◆ Task objective: Set down every line from the one containing "At what coordinates" through the last line of the records below, exactly as written, and leave out the pictures.

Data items
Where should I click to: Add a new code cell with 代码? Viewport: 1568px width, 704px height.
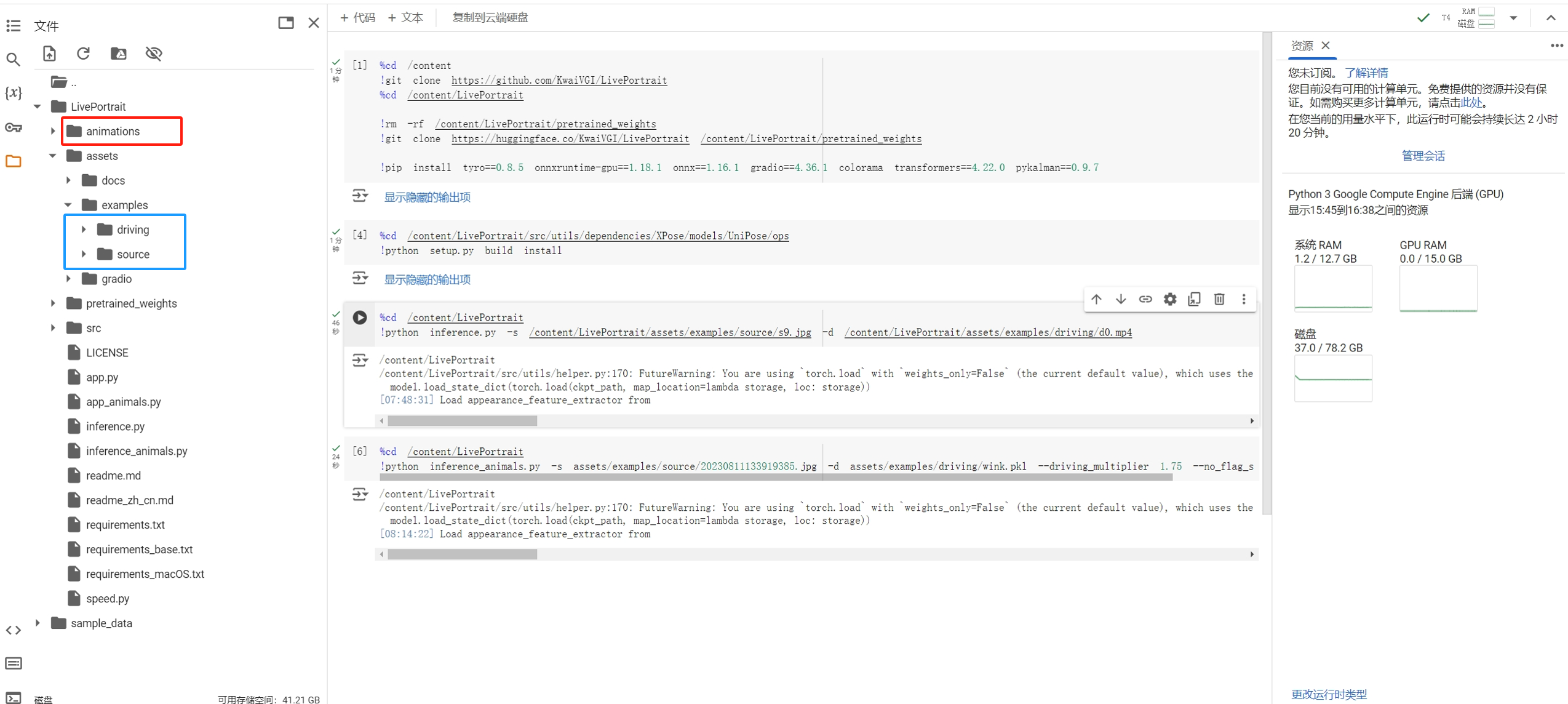pos(358,18)
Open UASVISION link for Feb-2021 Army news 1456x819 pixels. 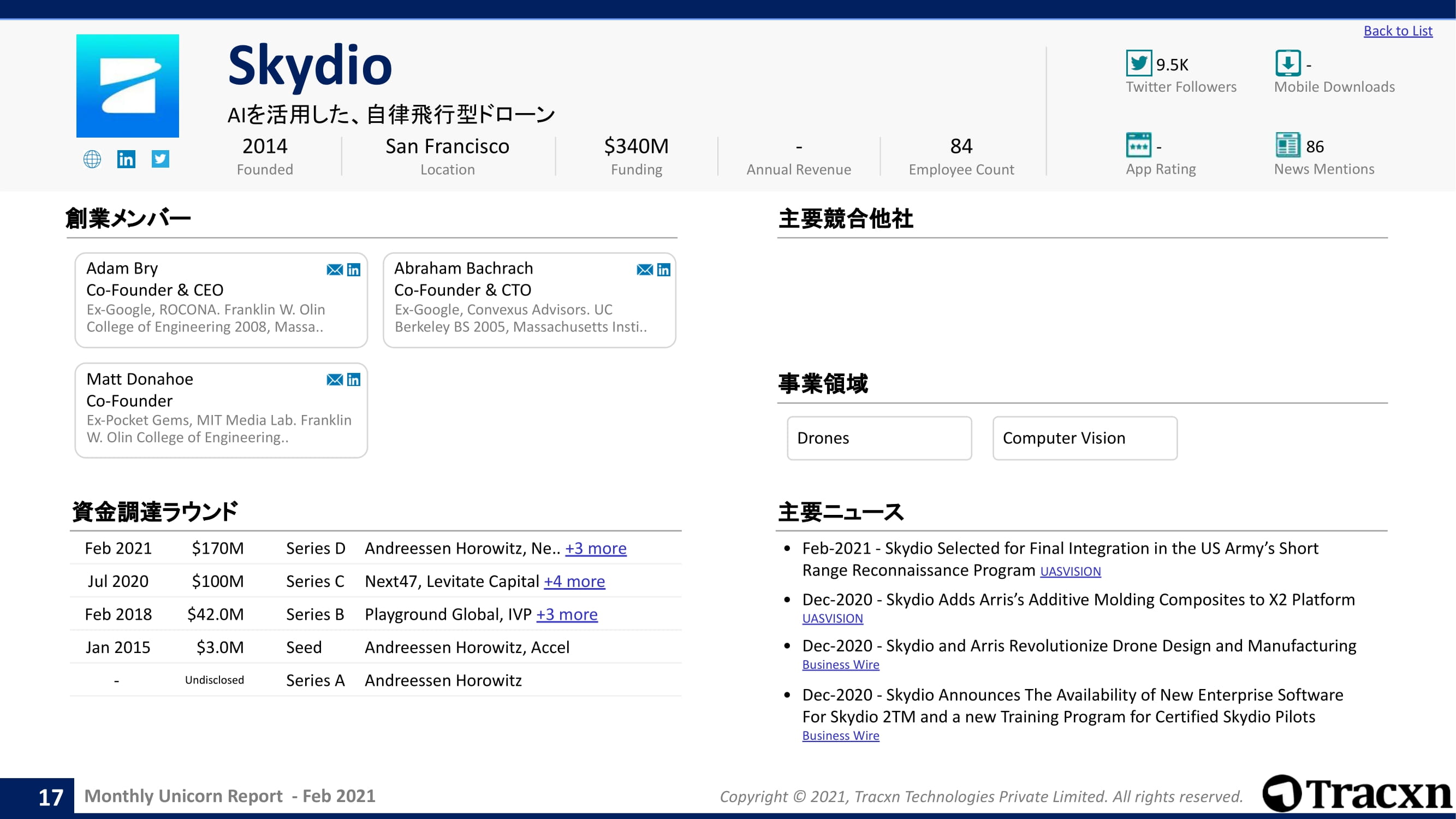coord(1070,572)
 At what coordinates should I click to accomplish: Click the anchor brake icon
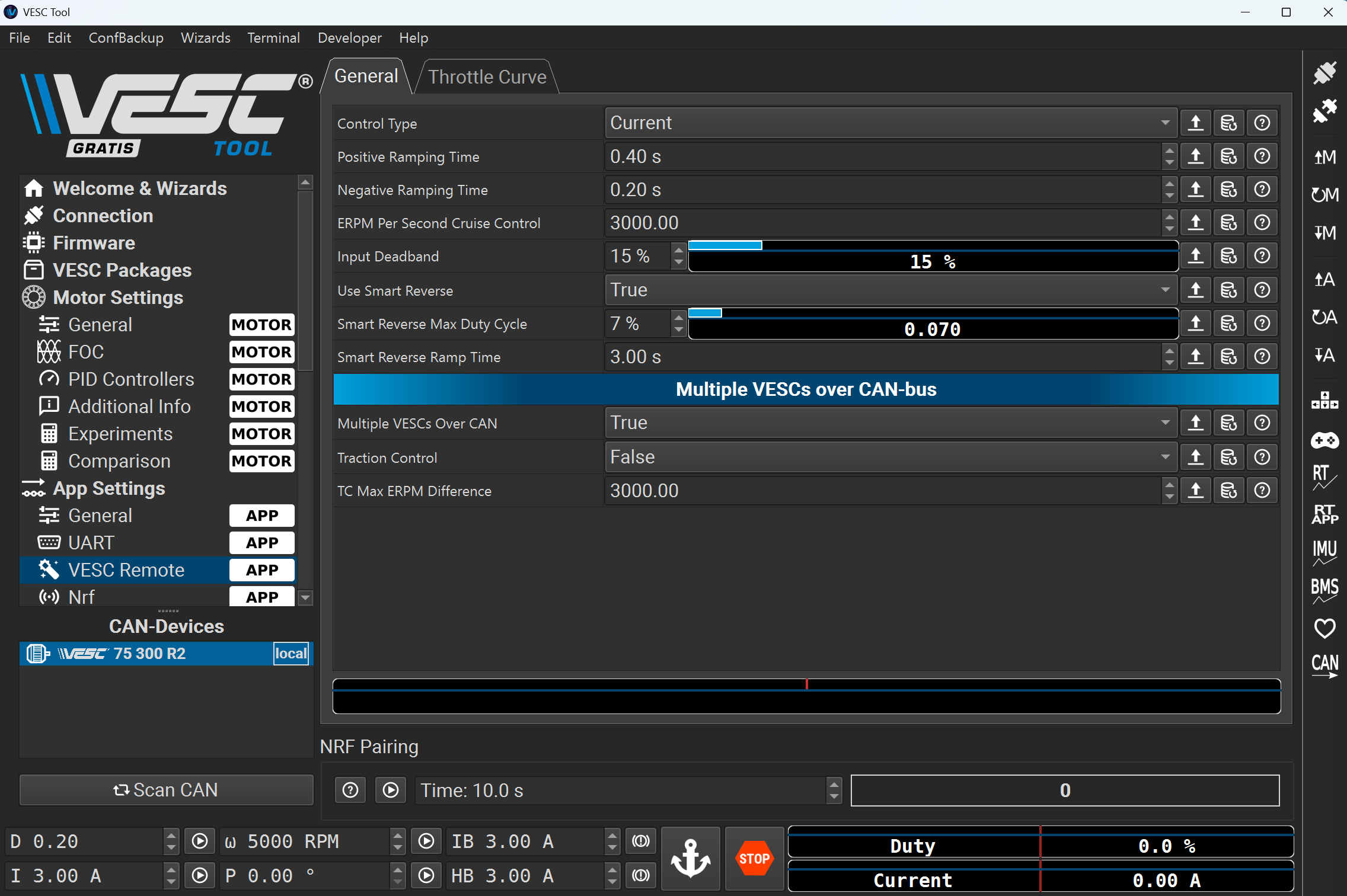pyautogui.click(x=690, y=858)
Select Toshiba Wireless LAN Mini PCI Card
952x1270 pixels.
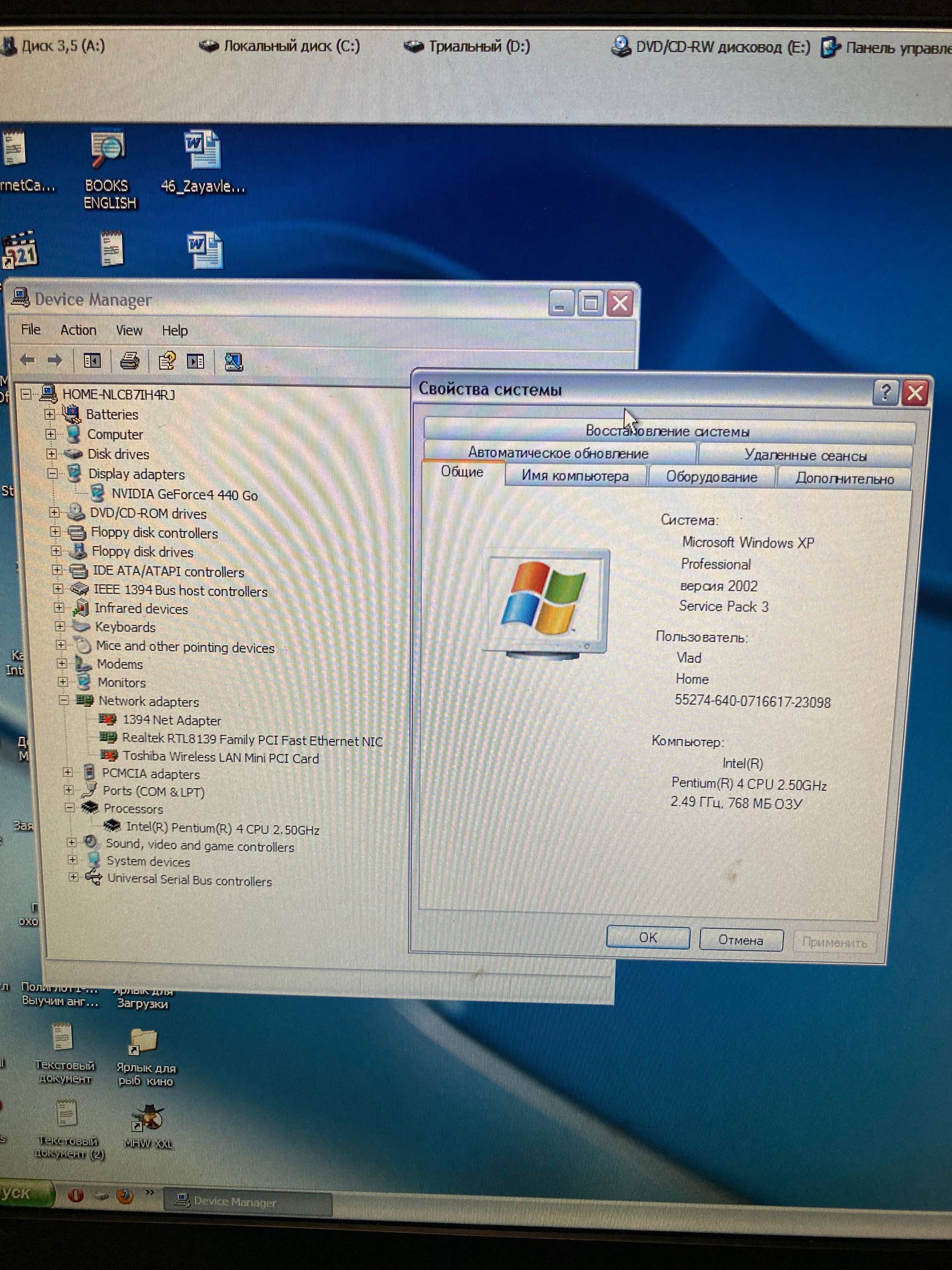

◆ Result below:
 At what coordinates should I click to accomplish: Click the anchor brake icon
pyautogui.click(x=690, y=858)
Select Toshiba Wireless LAN Mini PCI Card
952x1270 pixels.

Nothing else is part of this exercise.